Spatial OLAP (SOLAP) technologies are dedicated to multidimensional analysis of large volumes of (spatial) data. Spatal data are subject to different types of uncertainty, in particular spatial vagueness. Although several researches propose new models to cope with spatial vagueness, their integration in SOLAP systems is still in an embryonic state. Also, analyzing multidimensional data with metadata brought by the exploitation of the new models can be too complex and demanding for decision makers. To help reduce spatial vagueness consequences on the exactness of SOLAP analysis queries, the authors present a new approach for designing SOLAP datacubes based on end-users' tolerance to the risks of misinterpretation of fact data. An experimentation of the new approach on agri-environmental data is also proposed.
TopIntroduction
Spatial Online Analytical Processing (SOLAP) technologies are dedicated to multidimensional analysis of large volumes of (spatial) data (Bimonte, Boulil, Pradel, & Chanet, 2012). This type of OLAP systems includes spatial measures or spatial dimensions.
Spatial data always suffer from some levels of uncertainty. Not dealing with uncertainty when making high-level decisions based on SOLAP aggregated data increases the risks of data misinterpretations (Gervais, Bédard, Levesque, Bernier, & Devillers, 2009). This leads to faulty trend analysis, missed problems and inexact comparisons between regions or periods. The uncertainty is the result of semantic imprecision, logical inconsistency, temporal incoherence, etc. and/or spatial vagueness (Lotfi Bejaoui, 2009). In particular, spatial vagueness refers to a frequent imperfection on boundaries or spatial location of represented geographical objects (e.g. forest, fire, lake). To deal with uncertainty in SOLAP systems, two main approaches are investigated. The first one tries to reduce uncertainty (overabundance of observations to increase spatial precision for example) from the data or to provide decision-makers with visual feedbacks about the uncertainty (Bimonte, Nazih, Kang, Edoh-Alove, & Rizzi, 2013; Lévesque, 2008; Worboys, 1998). The second one proposes to handle uncertainty issues by using new uncertainty-aware spatio-multidimensional models and operators {Jadidi, 2012 #750;Siqueira, 2012 #652} (Jadidi, Mostafavi, Bédard, & Long, 2012; Perez, Somodevilla, & Pineda, 2007; Siqueira, Aguiar Ciferri, Times, & Ciferri, 2012), that are based on the representation of the vague objects with fuzzy or exact models. Nonetheless their implementation is still in an embryonic state.
Motivated by the desire to offer a solution that presents a symbiotic trade-off between the theoretical accuracy on spatial vagueness, the implementation feasibility in current technologies and the usability by intended end-users, we come up with a third approach: instead of dealing with the complexity of manipulating complex vague objects models in SOLAP systems, we propose to manage the risks of SOLAP datacubes misinterpretations, related to spatial vagueness, that the end-users incur. In particular, we are interested in two types of risks of misinterpretation which are the Risk-Geometry (related to the vagueness of the geometric members of the level) and the Risk-Aggregation (risk related to the aggregation formula used to compute measures for a given level).
To do so, we define a new SOLAP datacubes design approach that can take those risks into account during the datacubes modeling process. Such approach leads to the development of a classical SOLAP datacube which not only fits the end-users’ usage, but can also be implemented in existing (commercial) SOLAP tools and explored with classical SOLAP operators.

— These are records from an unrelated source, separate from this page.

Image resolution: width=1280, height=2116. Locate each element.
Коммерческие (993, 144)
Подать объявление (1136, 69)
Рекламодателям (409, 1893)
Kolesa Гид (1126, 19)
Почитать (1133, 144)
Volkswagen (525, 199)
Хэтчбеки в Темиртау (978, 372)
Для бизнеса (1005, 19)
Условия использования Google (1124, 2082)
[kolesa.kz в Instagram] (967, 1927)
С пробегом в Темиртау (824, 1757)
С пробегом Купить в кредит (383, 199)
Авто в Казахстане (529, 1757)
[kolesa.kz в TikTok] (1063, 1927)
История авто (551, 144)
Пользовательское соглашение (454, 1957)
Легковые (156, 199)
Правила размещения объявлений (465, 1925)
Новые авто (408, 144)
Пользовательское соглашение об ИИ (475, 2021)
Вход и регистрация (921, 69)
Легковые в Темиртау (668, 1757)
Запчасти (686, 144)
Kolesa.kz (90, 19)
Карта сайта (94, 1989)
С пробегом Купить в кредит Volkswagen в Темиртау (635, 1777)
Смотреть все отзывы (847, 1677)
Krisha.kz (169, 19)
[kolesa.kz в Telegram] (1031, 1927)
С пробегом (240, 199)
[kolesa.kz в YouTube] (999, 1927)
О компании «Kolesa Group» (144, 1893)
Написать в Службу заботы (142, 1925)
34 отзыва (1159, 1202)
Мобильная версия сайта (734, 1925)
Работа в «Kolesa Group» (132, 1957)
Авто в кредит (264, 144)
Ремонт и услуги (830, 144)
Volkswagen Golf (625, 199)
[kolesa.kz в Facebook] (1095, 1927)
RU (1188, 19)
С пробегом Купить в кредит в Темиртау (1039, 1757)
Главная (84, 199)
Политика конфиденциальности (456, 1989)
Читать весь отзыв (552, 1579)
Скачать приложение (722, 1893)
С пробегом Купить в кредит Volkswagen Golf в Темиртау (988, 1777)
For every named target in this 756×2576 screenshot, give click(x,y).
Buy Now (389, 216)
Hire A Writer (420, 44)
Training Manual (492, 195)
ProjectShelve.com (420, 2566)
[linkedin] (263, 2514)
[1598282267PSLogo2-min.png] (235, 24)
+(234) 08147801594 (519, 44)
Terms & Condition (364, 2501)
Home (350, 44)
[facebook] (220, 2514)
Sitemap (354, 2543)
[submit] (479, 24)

It extends existing methodologies with three main elements. First, our new approach takes simultaneously into account available data sources, end-users’ needs and end-users’ tolerance levels to “well-identified risks of SOLAP datacubes misinterpretations due to spatial vagueness issues”. Second, it delivers to end-users, different versions of SOLAP datacubes (according to their tolerance levels) where the possibility of making erroneous SOLAP analyses is minimized. Third, it enriches the SOLAP datacubes elements with visualization policies to properly communicate risks of misinterpretations to end-users if necessary.
The paper is organized as follows: Section 2 presents a the state-of-the-art on spatial vagueness management in SOLAP systems; motivation of our work using an agicultural case study is presented in Section 3; in section 4, we define and classify the risk of misinterpretation before moving on to defining our new risk-aware design approach requirements as well as the whole new design process proposed in section 5; in section 6 we detail our contributions regarding the risk of misinterpretation assessment and management in the new approach; finally the approach is tested on the case study in section 7.